Tuesday 18 March 2014

Die. It's Easy.

It is probably for the best that Nigerian hospitals don't have the manpower to perform routine autopsies on the unusually deceased, because the sort of Cause of Death reports we would receive would be the stuff of a truly macabre imagination. In Nigeria there are a thousand ways to die, many of them too amazing to be anything but stark reality.

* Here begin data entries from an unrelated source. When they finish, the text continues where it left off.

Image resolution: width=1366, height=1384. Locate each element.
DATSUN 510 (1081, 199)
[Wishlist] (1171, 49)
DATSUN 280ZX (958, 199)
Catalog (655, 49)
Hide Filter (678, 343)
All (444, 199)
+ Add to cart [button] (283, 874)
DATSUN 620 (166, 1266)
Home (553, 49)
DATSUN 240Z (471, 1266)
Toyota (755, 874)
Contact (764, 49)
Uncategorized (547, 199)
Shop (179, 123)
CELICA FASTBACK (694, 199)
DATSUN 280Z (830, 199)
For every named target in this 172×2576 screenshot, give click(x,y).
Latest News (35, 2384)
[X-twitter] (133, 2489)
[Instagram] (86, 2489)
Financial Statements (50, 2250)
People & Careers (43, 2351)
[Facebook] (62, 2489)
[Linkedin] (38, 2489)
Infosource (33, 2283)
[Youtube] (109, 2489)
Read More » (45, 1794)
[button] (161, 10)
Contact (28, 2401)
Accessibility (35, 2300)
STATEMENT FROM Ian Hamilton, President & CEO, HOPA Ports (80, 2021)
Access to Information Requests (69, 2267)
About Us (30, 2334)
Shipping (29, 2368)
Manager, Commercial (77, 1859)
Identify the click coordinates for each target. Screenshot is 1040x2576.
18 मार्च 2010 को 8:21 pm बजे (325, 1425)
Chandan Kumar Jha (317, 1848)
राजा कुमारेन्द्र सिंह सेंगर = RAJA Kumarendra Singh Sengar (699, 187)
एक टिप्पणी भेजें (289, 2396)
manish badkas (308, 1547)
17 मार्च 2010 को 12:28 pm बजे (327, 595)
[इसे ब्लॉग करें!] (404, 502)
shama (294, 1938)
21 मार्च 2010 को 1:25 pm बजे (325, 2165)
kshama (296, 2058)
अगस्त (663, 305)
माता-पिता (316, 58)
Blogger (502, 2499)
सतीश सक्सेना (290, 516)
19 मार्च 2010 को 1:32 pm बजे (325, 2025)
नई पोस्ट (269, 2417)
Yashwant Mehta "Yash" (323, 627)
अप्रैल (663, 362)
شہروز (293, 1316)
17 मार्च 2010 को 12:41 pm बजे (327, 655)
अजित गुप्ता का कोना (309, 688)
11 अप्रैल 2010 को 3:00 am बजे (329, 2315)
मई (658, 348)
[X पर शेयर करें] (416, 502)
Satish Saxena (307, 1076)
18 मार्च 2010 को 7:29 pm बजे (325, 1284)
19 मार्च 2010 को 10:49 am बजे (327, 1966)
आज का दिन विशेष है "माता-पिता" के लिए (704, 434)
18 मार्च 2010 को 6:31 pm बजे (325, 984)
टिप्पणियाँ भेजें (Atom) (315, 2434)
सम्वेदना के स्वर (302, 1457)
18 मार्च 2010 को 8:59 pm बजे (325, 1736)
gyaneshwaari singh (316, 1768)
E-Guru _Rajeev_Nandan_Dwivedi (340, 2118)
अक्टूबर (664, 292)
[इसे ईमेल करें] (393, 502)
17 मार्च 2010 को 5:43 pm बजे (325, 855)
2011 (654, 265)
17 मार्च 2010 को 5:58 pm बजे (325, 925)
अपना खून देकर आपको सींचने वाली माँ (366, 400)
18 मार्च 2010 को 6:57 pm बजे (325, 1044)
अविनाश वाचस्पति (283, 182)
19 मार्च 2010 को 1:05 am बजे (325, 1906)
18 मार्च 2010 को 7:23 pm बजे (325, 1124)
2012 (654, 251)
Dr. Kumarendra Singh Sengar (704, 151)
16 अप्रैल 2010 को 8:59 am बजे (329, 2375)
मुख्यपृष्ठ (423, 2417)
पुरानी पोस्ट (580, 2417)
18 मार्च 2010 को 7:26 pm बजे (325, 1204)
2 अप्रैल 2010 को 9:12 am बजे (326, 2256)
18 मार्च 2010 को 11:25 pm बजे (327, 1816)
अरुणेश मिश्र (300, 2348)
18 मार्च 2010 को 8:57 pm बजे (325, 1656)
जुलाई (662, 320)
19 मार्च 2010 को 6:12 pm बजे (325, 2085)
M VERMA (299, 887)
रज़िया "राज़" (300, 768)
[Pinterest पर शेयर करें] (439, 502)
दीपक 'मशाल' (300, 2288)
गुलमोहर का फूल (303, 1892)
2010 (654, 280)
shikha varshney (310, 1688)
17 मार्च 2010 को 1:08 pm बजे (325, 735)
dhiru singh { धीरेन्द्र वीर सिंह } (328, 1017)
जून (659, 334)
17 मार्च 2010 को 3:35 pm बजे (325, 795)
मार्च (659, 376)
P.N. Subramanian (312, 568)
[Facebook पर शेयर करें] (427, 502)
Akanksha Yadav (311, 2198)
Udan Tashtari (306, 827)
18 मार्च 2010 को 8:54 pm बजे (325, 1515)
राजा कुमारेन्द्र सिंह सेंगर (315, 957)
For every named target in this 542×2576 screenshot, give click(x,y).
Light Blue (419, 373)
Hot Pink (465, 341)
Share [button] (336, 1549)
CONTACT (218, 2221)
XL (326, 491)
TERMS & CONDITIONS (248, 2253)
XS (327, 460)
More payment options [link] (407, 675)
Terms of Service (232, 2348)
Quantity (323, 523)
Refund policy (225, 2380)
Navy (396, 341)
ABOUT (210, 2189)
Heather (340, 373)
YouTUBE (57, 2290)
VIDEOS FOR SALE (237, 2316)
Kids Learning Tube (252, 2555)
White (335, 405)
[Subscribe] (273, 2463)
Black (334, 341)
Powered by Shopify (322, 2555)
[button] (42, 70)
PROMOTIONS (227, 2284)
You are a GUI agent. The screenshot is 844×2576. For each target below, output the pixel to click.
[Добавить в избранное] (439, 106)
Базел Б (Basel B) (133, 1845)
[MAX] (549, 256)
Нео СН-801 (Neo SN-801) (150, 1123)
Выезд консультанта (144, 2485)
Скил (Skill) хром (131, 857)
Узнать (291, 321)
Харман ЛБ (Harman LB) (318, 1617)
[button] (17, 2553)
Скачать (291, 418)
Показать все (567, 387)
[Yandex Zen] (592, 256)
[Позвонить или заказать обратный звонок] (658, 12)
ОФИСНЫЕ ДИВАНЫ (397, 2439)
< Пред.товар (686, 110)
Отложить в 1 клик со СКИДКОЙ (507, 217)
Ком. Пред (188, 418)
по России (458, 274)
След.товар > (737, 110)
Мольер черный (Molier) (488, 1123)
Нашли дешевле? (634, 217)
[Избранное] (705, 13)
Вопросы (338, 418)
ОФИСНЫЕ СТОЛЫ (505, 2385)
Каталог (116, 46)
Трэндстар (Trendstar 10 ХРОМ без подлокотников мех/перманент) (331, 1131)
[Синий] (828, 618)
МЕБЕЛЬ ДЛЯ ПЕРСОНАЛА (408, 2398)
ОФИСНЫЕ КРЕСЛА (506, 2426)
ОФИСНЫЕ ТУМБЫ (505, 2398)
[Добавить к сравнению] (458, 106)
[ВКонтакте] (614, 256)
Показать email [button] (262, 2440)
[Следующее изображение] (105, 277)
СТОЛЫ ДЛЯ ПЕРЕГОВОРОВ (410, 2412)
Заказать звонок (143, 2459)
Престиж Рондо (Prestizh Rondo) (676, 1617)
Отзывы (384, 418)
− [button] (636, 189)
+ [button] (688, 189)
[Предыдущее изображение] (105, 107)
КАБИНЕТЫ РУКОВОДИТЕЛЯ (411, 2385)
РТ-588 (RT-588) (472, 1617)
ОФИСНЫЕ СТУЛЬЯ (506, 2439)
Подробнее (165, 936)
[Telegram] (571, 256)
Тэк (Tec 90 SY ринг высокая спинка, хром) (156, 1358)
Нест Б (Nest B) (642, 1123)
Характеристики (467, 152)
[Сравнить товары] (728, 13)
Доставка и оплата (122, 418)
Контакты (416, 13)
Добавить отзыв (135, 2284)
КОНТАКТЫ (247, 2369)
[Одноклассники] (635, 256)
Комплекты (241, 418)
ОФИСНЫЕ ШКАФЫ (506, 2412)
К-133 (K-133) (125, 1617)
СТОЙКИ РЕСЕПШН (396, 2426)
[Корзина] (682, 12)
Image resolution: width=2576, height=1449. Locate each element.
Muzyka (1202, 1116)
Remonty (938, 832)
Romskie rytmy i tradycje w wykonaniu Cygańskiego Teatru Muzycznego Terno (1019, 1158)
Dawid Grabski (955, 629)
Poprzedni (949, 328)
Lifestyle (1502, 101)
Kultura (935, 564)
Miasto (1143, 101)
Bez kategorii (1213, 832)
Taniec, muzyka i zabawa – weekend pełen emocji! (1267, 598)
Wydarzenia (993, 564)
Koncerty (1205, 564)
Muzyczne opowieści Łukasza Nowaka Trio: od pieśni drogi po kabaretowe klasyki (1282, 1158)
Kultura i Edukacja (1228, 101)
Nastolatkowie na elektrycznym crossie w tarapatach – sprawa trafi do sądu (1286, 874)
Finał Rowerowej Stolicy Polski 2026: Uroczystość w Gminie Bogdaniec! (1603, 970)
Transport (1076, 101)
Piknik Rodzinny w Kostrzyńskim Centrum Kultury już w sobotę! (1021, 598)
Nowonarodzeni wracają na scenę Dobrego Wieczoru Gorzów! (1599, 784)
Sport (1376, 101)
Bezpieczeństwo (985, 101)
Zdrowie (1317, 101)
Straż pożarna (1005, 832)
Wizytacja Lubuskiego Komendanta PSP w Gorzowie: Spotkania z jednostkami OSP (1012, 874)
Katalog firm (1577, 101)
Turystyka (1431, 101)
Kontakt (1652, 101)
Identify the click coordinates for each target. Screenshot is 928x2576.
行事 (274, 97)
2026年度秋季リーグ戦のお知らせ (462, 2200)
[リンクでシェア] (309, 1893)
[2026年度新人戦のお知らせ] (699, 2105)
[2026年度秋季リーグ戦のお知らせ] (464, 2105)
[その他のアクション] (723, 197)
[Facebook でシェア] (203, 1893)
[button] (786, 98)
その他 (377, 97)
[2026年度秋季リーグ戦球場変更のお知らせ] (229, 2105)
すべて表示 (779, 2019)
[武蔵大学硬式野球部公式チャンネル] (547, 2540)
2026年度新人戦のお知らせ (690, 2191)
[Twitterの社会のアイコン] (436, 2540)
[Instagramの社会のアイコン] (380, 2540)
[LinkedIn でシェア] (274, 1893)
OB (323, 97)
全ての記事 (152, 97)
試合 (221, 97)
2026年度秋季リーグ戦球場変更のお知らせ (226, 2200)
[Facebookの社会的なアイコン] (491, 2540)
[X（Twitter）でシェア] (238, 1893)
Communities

You can die from a two-year old misdiagnosis given at a government hospital, or from an asthma attack because there is no oxygen, or from an asthma attack because the nurse won't listen when you mention she is overdosing you, or from an asthma attack when your inhaler turns out to be fake. You can die by falling from an old crane with maintenance issues on a construction site, or a truck driving into your shop when its brakes fail on a bad road. You can be T-boned by a speeding trailer on your way to NYSC camp, or in a plane crash along with all your classmates because there is no water for the Fire Service to save you with. 

You can die when the power goes out while you're in surgery, or when your doctor lies about your child being breech so he can charge you extra for a (subsequently botched) Caesarean section. You can die when a plane falls out of the sky into your house on a quiet Sunday, or when long-forgotten bombs go off in a military cantonment kilometers away, or for maybe being gay. You can die when a building collapses or when your pastor sets you on fire. You can die when your aunty decides you're a witch, when your husband stabs you 76 times, or when you are forced to marry your rapist. 


And you will be forgotten, eventually, by everyone but those who loved you before you died. No one will care enough about how you died to make sure nobody else dies that way, because this is Nigeria after all; people die all the time.